Gaming has been so completely oversaturated by first-person shooters over the past two decades that it’s hard to imagine that there’s any room left for innovation. Fast-paced shooters. Slow-paced, methodical shooters. FPSs with parkour and RPG elements. It seems like it’s all been done.
The last time there was something truly different in the field was when Valve released Portal, which made players completely re-think how to traverse a level. But the first portal came out almost a decade ago, and beyond that, it’s been almost nothing but additional entries in the Call of Duty and Battlefield franchises.
But Superhot shows there might still be a few new ideas that can be squeezed out of first-person shooters. Superhot is a unique and fun new take on the genre where every firefight is a puzzle and time only moves when you move.
Superhot borrows a bit from any random FPS, the Fallout V.A.T.S. system, and even the underrated rails shooter REZ to craft its gameplay.
You begin each level in a completely white environment, typically unarmed. A few human enemies made up of only red polygons may be nearby, but they can only move toward you or fire their weapons when you move. That might sound like it makes the game incredibly easy, but one-hit kills are also in full force. The strategy involved in setting up a perfect shot may feel like a Fallout game, but the ever-present fear of dying makes the game flow more like Super Meat Boy or N+.
Levels start off simple. It’s just a matter of grabbing a gun, positioning yourself just right, and offing a few foes, but the difficulty quickly ramps up, with some levels including upwards of dozen enemies. You’ll have to move fast and plan carefully to take out a few “red dudes” with a pistol before grabbing a katana sword and ultimately throwing it at last group of enemies before picking up a shotgun to finish them off once and for all.
When Superhot works well, it feels like a perfectly choreographed Hong Kong action movie that you’re in complete control of. Enemies, shattered into thousands of red polygons, are frozen in midair as bullets whiz by and you move to the other end of the level to get off your next shot.
That being said, a few levels can require frustratingly perfect planning and timing. And if there are too many enemies in a level, it’s easy to be taken out by a stray bullet from behind that you had no idea was coming. Still, these are mostly just speed bumps in an overall enjoyable experience.

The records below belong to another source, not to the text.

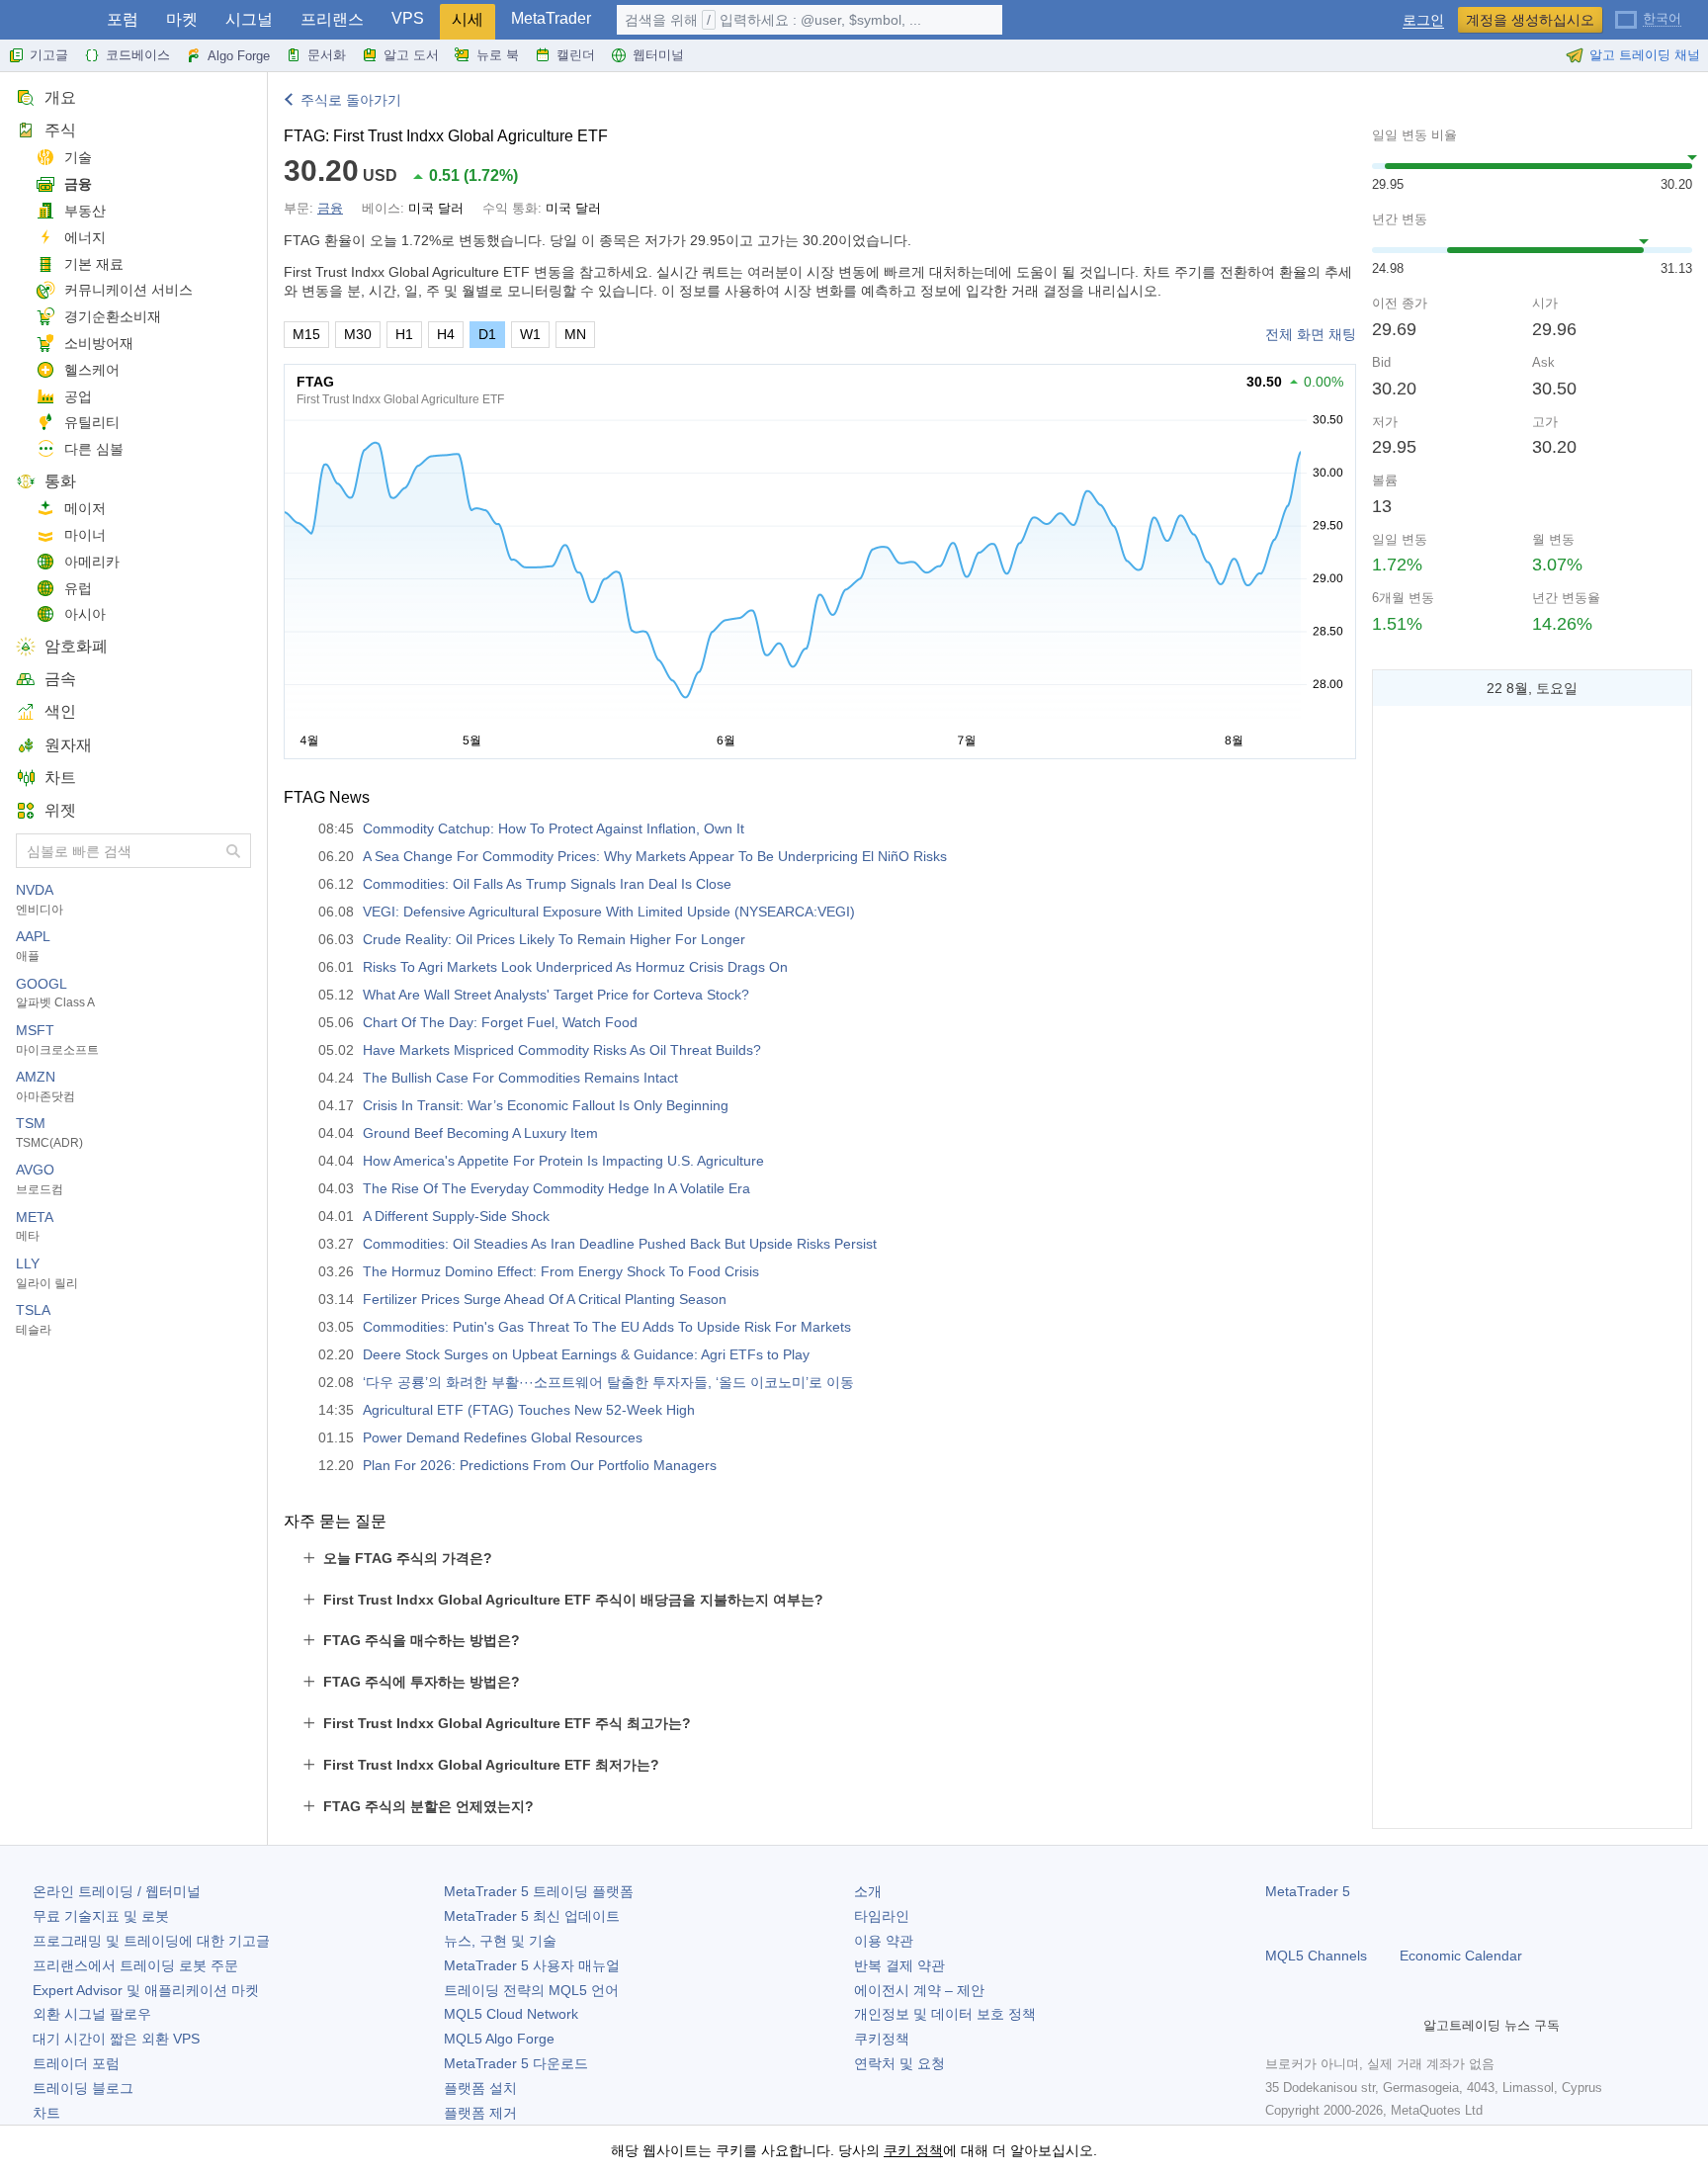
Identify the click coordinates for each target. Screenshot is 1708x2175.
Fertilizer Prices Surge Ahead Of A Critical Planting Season (544, 1299)
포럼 (122, 19)
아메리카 (92, 561)
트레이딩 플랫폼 (539, 1891)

And oh yeah, Superhot may just look like a tech demo for an interesting idea (and indeed it did begin life as just a prototype for seven-day game development challenge). but there’s actually an interesting story here about getting the Superhot game from your friend and findin that it slowly consumes your life. Yeah, that sounds like a bad ’90s sci-fi movie, but the story, told only via chat text, works well here, and there are actually a few cool Eternal Darkness-esque moments that blur the line between glitches and what’s really part of the game.
Ultimately, Superhot is a lot more than just the tech demo that it began life as, but it’s also not quite the future of the FPS genre. What it is an innovative new take on the genre that everyone looking for something a little different should check out.
At first glance, you could fault Superhot for looking like a Playstation 1 game, but Superhot’s graphics are actually extremely well thought out and stylized. The world is white. Enemies and danger are red, and weapons are black.
Yes, all of the models are very low-poly, but it would be ridiculously difficult to figure out where bullets were coming from if Superhot looked like a Call of Duty clone. Superhot may not look like much, but it knows what it’s doing with its art, and if the style hasn’t grown on you by the end of the (fairly brief) campaign, then you’ll probably never be convinced to like anything but ultra-realistic graphics.
Superhot’s minimalist design extends to its sound as well, so a deep voice repeating the words “Super…hot!” at the end of each level is about all you’re getting aside from the sound of weapons and the whir of a modem during interludes.
The thing is, it all works pretty well. I’m not sure that any music could fit the game better. If anything, it might take away from what Superhot Team has put together. What’s here helps create an intimate and often times anxious mood. More indie games could take a note from the work of Superhot Team and try to use sound to create an atmosphere rather than shoehorn in whatever generic rock or techno music they could afford.
The main campaign is only 3-4 hours. What’s here is good, but that does make Superhot a little expensive for the amount of content you’re getting at the $24.99 asking price. There’s also an endless mode and a challenge mode that unlock after you beat the main campaign. Those might add another hour or two to your game time, but there’s no denying that Superhot is over far too quick. Still, you’re paying more for the memorable experience (which is great) than for dozens of hours of gameplay.